Hi team, I hope you’re all really really well.
It’s been rather a long time since I’ve had the time to sit here and write and I’ve very much missed it.
I can’t believe how much time has passed, since Lockdown began in London. This period of time has been such a challenge, in so many ways.
However, the biggy for me (combined with not being able to see friends and family… or leave Walthamstow) has been having to continue working while also looking after and being a good mummy to Izzy, who is now two. It’s been hard. Terribly hard. And I can feel, now more than ever, how it’s taking its toll on my mind, body and mental wellbeing.
I’m quite certain that things for me will change dramatically once Izzy goes back to nursery, as I will immediately have more time. More time not just to work, but to shower, sit down, drink of cup of tea… However I’m not sure when this will happen as everything rather feels in limbo at the moment.

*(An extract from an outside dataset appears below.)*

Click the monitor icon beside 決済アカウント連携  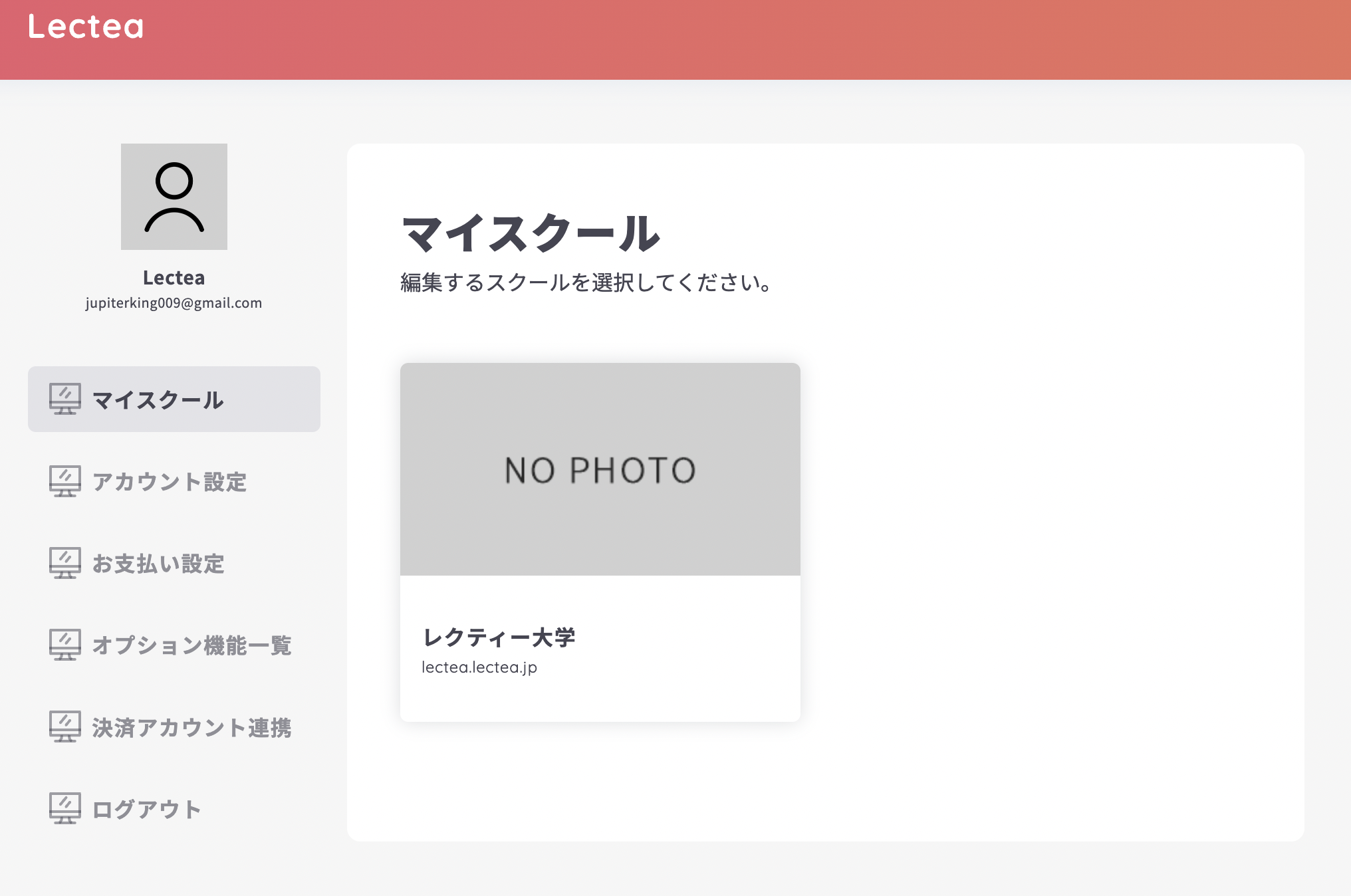[64, 727]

That sense of trying to move forward but not fully understanding why or how… and that everyone I know seems to be at different stages with their mental acceptance and understanding of the situation here in the UK. Some are whizzing about on the tube willy nilly, while others haven’t yet left their homes…
I’m taking small steps forward, while looking over my shoulder, waiting for that potential secondary lockdown to bite me on the bottom… who knows? Not me.
I know I’m not on my own with these feelings and I know that compared to many others’ situations, I am exceptionally fortunate. But I do believe that owning and accepting one’s own challenges and difficulties is important, no matter what your life situation is.
We are allowed to stamp our feet. To have a cry. And to lie awake wondering if we’re doing irreparable damage to our two year old as they haven’t played with any other children in months…
We’re all having a wobble. And I want you to know that no matter what your circumstances are or how you are feeling about any of it, you are not on your own.